Simón Bolívar, Discurso ante el Congreso de Angostura (1819).
El orden internacional que impera en la actualidad y que, según parece, se desarrollará a lo largo del siglo XXI dista tanto de aquel orden bipolar que
imperó durante la Guerra Fría (disputado entre los Estados Unidos y la Unión Soviética), como de aquel orden unipolar que lideró Estados Unidos desde la caída del Muro de Berlín en 1989 hasta —al parecer— nuestros días, cuando la potencia americana intenta con desespero mantener una hegemonía que hace aguas por doquier (Kissinger, 2016). El mundo cada vez más globalizado de hoy se fundamenta —a nivel geopolítico— en un orden mundial multipolar, según el cual las tres grandes potencias (Estados Unidos, Rusia y China) pretenden ejercer influencia política, económica y militar en todo el planeta y en sus respectivas regiones, pero acompañados en tal propósito por países emergentes (algunos con armamento nuclear) como India, Irán, Turquía, Pakistán y Arabia Saudí (Patiño, 2017), y donde la mayoría de países en vías de desarrollo no están constreñidos a afiliarse a un bando o a otro, pudiendo mantener relaciones diplomáticas y co-
merciales con todas las potencias[1].
El mundo cambia y su centro de influencia también. El corazón del mundo transmuta permanentemente su ubicación: al menos desde los siglos XVI al XIX estuvo en España y su imperio, en el XIX en el Imperio Británico, y en el XX en los Estados Unidos, pero en el XXI estará —sin duda alguna— en Asia. Su población (la mayor del planeta), su riqueza, sus avances tecnológicos y su potencial económico y militar le han permitido a este continente una gradual independencia de Occidente y un impulso por expandir sus intereses comerciales (Frankopan, 2016, 2019). Las nuevas rutas de la seda son una realidad insoslayable para todos los Estados. En tal sentido, y siendo conscientes tanto de nuestras ventajas comparativas como de nuestras limitaciones y realidades, ¿qué papel debe desarrollar Colombia en el escenario internacional del siglo XXI?
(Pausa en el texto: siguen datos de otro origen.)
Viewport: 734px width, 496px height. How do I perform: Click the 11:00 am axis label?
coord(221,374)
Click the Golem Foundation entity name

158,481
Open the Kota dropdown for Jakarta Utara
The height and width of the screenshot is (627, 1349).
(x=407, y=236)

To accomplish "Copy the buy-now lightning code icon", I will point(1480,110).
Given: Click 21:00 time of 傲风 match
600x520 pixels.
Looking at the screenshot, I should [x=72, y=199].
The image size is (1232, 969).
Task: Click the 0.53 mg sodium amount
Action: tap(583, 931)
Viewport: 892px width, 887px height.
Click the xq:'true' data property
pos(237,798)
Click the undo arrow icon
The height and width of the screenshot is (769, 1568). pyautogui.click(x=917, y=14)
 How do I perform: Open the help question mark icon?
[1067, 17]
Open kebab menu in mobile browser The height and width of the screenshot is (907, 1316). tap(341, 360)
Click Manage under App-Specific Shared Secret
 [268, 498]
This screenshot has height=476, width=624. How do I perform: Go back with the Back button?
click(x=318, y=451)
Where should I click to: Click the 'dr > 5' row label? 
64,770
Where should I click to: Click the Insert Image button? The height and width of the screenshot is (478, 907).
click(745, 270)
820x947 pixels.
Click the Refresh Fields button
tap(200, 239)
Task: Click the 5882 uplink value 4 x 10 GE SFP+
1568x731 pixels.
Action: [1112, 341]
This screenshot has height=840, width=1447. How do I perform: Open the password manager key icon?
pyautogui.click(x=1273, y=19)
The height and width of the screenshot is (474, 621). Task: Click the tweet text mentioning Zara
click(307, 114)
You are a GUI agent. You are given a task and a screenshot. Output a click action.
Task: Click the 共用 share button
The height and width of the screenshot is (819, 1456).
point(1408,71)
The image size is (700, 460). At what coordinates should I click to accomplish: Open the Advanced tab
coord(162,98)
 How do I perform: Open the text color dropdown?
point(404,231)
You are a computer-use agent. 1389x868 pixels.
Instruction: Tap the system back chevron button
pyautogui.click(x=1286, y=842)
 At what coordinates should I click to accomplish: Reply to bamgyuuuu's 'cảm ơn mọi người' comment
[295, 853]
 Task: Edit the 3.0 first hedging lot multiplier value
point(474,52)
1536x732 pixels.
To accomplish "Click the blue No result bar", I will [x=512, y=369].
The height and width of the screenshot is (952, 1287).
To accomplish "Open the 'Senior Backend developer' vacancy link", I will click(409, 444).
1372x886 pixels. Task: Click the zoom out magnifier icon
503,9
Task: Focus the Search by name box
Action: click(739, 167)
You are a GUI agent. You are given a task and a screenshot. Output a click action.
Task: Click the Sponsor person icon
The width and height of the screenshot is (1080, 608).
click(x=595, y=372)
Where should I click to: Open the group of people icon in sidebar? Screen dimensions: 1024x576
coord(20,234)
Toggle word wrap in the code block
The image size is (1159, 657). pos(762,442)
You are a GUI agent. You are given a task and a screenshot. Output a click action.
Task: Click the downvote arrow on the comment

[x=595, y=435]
Divisando el futuro: una agenda colombiana ambiciosa más allá del “parroquialismo” diplomático
En 1981, el expresidente Alfonso López Michelsen definió a Colombia como “el Tíbet Sudamericano”, haciendo alusión al aislacionismo voluntario del país con respecto a las discusiones y dinámicas de poder en el concierto de las naciones (López, 1981). Y no le faltó razón. Destacados historiadores contemporáneos se ruborizan al preguntarse por qué razón las élites políticas de Colombia nunca tuvieron interés en desarrollar el país desde y hacia sus dos costas (Serrano, 2018; Melo, 2021); unas élites que, con torpeza absoluta, concibieron los mares como una barrera y no como un puente que nos ha de conectar con todo el mundo[2]. Su visión parroquial nos relegó a un país pasivo, introspectivo y timorato en los asuntos internacionales (Borda, 2019).
No obstante, pese a una actitud prolongada de los gobiernos colombianos de no propiciar un papel destacado y propositivo del país en el escenario global (quizá por timidez, complejos de inferioridad o temor reverencial a las potencias, en especial a los Estados Unidos), no es tarde para tomar un rumbo diferente. De hecho, las circunstancias son propicias para ello. En un orden internacional multipolar, con sociedades cada vez más globalizadas e interconectadas entre sí, Colombia debe tener una agenda de Estado a largo plazo que incluya al menos dos aspectos indivisibles (cuyo desarrollo puede efectuarse simultáneamente): por un lado, una voz de liderazgo en discusiones regionales y globales apremiantes sobre el narcotráfico, la guerra y la paz (tres temas de los que tenemos experiencia), crisis medioambiental, infraestructura y comercio, desarrollo económico sostenible, modelos energéticos, democracia, derechos humanos y migración, entre otras materias; por otro lado, una concertación nacional que incluya partidos políticos, universidades, centros de pensamiento, gremios empresariales, autoridades de entidades territoriales departamentales y municipales, comerciantes, campesinos y ciudadanos en general, con el objeto de discutir y pactar una agenda nacional con miras al futuro y al mundo, y que gire alrededor de las materias mencionadas; de tal modo que logremos gradualmente prosperidad y riqueza, a la vez que liderazgo y respetabilidad a nivel global.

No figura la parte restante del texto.